No-one plays baseball in Britain (apart from a sad bunch who convene in Hyde Park of a Sunday morning). Therefore, UK sales of baseball bats can be broken down into the following: Hyde Park Baseball Club; 3 per annum. All other baseball players, 26; Reg's quick debt collection agency, 15; Millwall supporters' club, 300; Metropolitan Police (er, baseball 'social club') 158; Acclaim (for PR purposes relating to baseball games) 3012.
Ironic, isn't it, that baseball bats are crap for hitting anything as small as a ball (which you will concur with if you've ever tried) but are just the ticket for hitting people. Acclaim, however, have decided to play ultra safe and provide us with a ball game, not a beat-'em-up. And to endorse this motion-captured masterpiece they've found Frank Thomas, who is, we assume, famous in the States. Not to be confused with John Thomas, which is a slang term for your willy. And would take less kindly to baseballs being pitched at it.
Acclaim muscle confidently into their natural constituency, American sports.
Hit balls and score runs on the diamond, catch your opponent out.
Batting is a simple affair, with the motion-captured movement of the main sprite in evidence, though curiously limited in the batting animation stakes. The secret of getting a home run is in timing, with the added finesse of directing the ball achieved by moving the D-pad as you strike it.
Big Hurt far outdoes World Series Baseball in the choice of stadium backdrops. Every team's home arena has been digitised into the game, so your surroundings change with each league encounter.
There is a commentary to accompany the game, and a minor innovative touch is creating the echo of a stadium announcer, rather than a TV commentator. Pitchers and batters are introduced as they step up, and requisite levels of excitement are employed when good shots occur. Thankfully there's none of that horrible organ music.

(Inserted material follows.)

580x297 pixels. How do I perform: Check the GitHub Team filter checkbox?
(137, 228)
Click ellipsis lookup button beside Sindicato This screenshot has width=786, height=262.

Big Hurt Baseball is a classic American-style sports simulation in featuring the obsessive one-upmanship when it comes to statistics. Even back in the Genesis days, games covered the game performance and abilities of dozens of professionals. With Big Hurt, this is taken about as far as is possible, with full play stats available at any point.
Amongst these you'll see some of the big names like Cal Ripken, and they can be useful in moulding your team.
You can choose between the two major baseball conferences: American and National, and the fourteen teams within each. Various season lengths are optional, and you can reduce the number of innings should nine prove too arduous.
Finally, a choice of baseball games on the Saturn, if that's what you really want. I expect not, but World Series from Sega did okay, and was generally deemed to be a fair version of the sport. Acclaim's bid is neither much better or worse.
It scores highly in a dedicated coverage of the game as it is at the moment in America, complete with a wealth of statistics. The commentary is also handled in a more atmospheric fashion, although the crowd are pretty mute. It's an easier game than World Series, as the computer fielders are ess proficient, so the frustrating turnover of innings without score is less likely to happen in Big Hurt.
You can also make it considerably harder for yourself by turning off the ball marker. The main letdown is the rather poor batter figure, considering the much vaunted motion capture employed.
All in all, a reasonable version of a niche (here at least) sport.
Sorry, but I really can't get enthusiastic about baseball at all. The real thing or the computer game versions, all of them are boring and in my opinion represent a glorified version of our own dull sport, cricket.
The problem with this is that there is nothing to immediately grab you into playing for longer. The controls are strange and awkward, and don't really allow you the freedom of movement (with pitching especially) that other sports titles give you. And the chances of getting people round all of the bases before you get three outs are slim as well. Not my cup of tea.
P. Solid enough diamonds, with some variety in the scenics.
N. Dull unanimated crowd scenes. No 'video wall'.
P. Okay pitcher, fielder movement.
N. Unexciting running and blocky batter.
N. Very little and none of it memorable.
P. Like the echo of the announcer's voice, though he's not exactly loquacious.
P. Easy to get to grips with both pitching and batting.
N. The computer is a bit stupid.
P. Lots of league data, and not too frustrating.
N. No real finesse or skills to expand upon.
Well composed, and generally accomplished baseball simulation with no stunning features or gameplay.